Genome-wide association study findings from lipid phenotypes, demonstrating the number of loci uniquely associated with HDL-C (n = 46), LDL-C (n = 9), triglycerides (n = 16) and total cholesterol (n = 18). Many loci are associated with two lipid traits (6 loci with HDL-C and total cholesterol; 36 loci with LDL-C and total cholesterol; 10 loci with HDL-C and triglycerides), three lipid traits (LIPC with HDL-C, triglycerides and total cholesterol; APOE and PPP1R3B with HDL-C, LDL-C and total cholesterol; PIGV-NR0B2 with LDL-C, triglycerides and total cholesterol) and four loci (CETP, TRIB1, APOA1 and the FADS1-2-3 cluster) associated with all four lipid traits. Reproduced with permission from [9▪▪].

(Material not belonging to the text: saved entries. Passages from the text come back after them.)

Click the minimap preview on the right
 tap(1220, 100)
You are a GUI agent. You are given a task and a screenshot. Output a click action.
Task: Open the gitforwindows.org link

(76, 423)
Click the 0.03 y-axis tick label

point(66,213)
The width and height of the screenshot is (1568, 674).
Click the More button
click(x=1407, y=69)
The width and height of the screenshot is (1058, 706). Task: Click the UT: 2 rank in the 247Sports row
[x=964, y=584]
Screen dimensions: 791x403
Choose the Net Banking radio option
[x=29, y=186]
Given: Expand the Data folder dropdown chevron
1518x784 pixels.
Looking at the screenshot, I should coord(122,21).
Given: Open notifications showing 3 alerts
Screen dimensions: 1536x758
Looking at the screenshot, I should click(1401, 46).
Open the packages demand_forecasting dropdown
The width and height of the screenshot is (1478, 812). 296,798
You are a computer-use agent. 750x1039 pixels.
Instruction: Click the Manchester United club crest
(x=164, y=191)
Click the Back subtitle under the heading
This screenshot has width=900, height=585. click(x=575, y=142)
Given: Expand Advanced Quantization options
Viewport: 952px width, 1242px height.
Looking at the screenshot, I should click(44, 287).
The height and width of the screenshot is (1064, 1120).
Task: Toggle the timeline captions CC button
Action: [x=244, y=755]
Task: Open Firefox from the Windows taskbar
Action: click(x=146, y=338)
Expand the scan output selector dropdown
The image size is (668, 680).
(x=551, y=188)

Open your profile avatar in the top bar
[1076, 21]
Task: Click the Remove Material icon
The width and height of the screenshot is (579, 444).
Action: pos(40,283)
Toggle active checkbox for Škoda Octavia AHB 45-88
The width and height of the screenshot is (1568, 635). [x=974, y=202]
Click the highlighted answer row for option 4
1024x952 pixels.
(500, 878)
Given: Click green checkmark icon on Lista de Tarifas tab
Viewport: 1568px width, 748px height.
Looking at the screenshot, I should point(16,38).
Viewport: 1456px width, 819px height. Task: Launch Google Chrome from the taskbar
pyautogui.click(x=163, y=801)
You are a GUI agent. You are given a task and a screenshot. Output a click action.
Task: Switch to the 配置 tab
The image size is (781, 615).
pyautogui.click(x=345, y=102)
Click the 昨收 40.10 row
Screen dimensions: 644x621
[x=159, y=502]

New loci discovered by GWAS typically have small effect sizes (representing changes of a few mg/dl by genotype) with a correspondingly small proportion of trait variance explained by individual variants (typically <0.1%).Nonetheless, the genes at these loci may provide novel biological insight and drug targets, best illustrated by the HMG Co-A Reductase (HMGCR) gene [10–12]. Statins, which target HMG Co-A reductase, have a dramatic impact on blood lipid levels (30–50% reduction of LDL-C) with similar decreases in risk of cardiac events. Using a single variant in HMGCR as a proxy for HMGCR-inhibition by statins, a meta-analysis demonstrated a mean 1.08 mg/dl lower LDL-C level with each additional minor allele (rs17238484-G); yet, statins have major effects on LDL-C and disease risk [13▪▪]. Thus, variants associated with a trait may have a small effect, yet the gene/pathway could be a drug target with a dramatic impact on the trait and associated disease risk.

Genome-wide association scans: lipid variants identifying therapeutic targets

Many SNPs associated with human phenotypes are located in noncoding regions of the genome [14], with limited understanding of how these variants affect phenotypes and disease risk. The ENCODE (ENCyclopedia Of DNA Elements) project was established to identify functional elements in the human genome and has generated a diverse and large-scale array of various predictors of functionality (e.g. DNase hypersensitivity, histone methylation marks, transcription factor binding sites) in a wide variety of cell types representing many human tissues [15]. As in any prediction, experimental validation in the laboratory is necessary, as shown with a GWAS SNP in the regulatory region of the SORT1 gene [16]. The translation from gene discovery to therapeutic targets is illustrated by statins (HMGCR[11]) and ezetimibe (NPC1L1[17]). Interest in pharmacologically based PCSK9 inhibitors emerged from the discovery of loss-of-function variants in the PCSK9 gene that result in substantially lower LDL-C levels [18,19▪]. As with any development of drugs related to biological targets, the timeframe required for development of novel therapeutics may be long and the federal approval path uncertain.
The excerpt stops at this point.